:: DATASET ENTRIES

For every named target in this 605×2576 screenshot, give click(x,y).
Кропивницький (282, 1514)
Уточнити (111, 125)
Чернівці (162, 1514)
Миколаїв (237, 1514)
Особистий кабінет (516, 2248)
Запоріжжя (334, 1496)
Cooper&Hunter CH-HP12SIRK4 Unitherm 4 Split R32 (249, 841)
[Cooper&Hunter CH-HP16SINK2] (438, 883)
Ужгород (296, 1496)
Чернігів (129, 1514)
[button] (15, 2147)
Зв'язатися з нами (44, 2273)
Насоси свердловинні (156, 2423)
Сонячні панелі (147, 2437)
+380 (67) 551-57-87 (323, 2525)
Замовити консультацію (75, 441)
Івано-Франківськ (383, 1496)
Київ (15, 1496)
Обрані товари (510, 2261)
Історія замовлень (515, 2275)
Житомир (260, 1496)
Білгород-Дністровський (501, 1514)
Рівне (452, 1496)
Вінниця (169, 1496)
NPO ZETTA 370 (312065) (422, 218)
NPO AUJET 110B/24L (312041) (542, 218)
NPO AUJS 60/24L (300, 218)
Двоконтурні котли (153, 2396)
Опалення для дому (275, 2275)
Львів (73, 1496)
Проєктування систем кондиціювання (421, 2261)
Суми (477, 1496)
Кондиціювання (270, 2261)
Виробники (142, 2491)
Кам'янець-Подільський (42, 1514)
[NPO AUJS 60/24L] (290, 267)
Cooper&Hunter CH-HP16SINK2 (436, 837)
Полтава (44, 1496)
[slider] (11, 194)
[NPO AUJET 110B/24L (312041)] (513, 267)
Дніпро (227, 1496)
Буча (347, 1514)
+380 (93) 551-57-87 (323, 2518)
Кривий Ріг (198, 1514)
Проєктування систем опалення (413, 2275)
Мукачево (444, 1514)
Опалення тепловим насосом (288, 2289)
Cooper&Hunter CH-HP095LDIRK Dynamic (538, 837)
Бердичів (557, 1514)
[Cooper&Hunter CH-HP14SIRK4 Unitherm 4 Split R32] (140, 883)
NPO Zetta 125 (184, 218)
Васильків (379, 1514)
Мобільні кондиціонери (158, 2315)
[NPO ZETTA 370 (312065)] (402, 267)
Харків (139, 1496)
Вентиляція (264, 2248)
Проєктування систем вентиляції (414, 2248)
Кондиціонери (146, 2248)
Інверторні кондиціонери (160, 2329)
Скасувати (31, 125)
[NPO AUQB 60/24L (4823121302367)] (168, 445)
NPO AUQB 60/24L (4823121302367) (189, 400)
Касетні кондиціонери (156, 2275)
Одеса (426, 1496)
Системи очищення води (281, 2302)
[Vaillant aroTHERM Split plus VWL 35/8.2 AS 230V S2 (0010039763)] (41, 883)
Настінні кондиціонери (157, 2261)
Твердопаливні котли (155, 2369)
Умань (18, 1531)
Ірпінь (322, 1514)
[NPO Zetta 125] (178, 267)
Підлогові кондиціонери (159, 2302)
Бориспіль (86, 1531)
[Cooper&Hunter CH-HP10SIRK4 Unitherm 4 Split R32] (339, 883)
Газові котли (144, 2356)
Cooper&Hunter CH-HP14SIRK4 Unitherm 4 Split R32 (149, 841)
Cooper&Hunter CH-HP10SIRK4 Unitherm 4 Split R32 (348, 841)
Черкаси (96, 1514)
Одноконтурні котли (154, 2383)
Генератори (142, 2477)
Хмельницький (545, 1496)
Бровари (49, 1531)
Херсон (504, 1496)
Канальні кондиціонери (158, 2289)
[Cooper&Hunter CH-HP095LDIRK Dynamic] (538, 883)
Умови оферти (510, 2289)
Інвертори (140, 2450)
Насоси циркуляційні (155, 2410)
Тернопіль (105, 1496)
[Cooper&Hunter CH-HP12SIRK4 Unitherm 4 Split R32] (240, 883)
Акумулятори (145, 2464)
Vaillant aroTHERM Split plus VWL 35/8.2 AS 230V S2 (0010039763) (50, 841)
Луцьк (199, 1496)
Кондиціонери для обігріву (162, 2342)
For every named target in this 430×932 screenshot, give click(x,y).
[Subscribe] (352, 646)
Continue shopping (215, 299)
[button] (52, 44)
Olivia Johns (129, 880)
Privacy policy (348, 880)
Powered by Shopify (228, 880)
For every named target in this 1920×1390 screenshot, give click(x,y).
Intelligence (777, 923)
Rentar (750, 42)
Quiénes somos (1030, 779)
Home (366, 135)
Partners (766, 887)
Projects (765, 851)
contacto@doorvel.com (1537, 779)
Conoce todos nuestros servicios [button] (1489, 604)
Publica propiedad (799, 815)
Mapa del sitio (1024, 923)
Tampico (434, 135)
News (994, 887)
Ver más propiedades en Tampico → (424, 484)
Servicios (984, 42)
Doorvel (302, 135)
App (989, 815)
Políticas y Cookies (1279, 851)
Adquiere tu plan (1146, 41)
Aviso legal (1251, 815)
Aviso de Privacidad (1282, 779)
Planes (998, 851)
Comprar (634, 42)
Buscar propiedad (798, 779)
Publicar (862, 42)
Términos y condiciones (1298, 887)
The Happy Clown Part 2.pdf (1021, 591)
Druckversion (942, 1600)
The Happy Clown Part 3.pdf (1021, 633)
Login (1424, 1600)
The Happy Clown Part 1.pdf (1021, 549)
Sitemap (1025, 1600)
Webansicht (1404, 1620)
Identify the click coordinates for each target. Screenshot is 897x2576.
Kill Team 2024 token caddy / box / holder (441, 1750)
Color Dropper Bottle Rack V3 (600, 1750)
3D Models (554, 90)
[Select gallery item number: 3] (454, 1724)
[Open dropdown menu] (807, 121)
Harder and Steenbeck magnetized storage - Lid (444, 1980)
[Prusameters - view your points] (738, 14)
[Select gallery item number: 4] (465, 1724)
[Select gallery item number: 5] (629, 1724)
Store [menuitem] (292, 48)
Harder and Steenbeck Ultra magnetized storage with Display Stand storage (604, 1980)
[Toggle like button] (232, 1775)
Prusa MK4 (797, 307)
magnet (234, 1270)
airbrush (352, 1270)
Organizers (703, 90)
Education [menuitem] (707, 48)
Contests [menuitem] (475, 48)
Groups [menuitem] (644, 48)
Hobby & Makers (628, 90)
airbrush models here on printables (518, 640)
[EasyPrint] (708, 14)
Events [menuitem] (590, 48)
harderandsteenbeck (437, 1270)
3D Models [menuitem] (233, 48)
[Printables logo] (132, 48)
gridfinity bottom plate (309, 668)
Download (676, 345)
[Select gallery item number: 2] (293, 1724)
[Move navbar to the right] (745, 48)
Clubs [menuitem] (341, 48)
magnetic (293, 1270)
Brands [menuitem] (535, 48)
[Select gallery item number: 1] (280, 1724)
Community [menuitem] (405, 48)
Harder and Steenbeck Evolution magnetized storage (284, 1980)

::::

- REQUIRED ACTION -
Could you output, exactly and with nothing else, the lines from the start of the records through the line containing "Обрані товари (510, 2261)"?

- YOUR SOLUTION -
For every named target in this 605×2576 screenshot, give click(x,y).
Кропивницький (282, 1514)
Уточнити (111, 125)
Чернівці (162, 1514)
Миколаїв (237, 1514)
Особистий кабінет (516, 2248)
Запоріжжя (334, 1496)
Cooper&Hunter CH-HP12SIRK4 Unitherm 4 Split R32 (249, 841)
[Cooper&Hunter CH-HP16SINK2] (438, 883)
Ужгород (296, 1496)
Чернігів (129, 1514)
[button] (15, 2147)
Зв'язатися з нами (44, 2273)
Насоси свердловинні (156, 2423)
Сонячні панелі (147, 2437)
+380 (67) 551-57-87 (323, 2525)
Замовити консультацію (75, 441)
Івано-Франківськ (383, 1496)
Київ (15, 1496)
Обрані товари (510, 2261)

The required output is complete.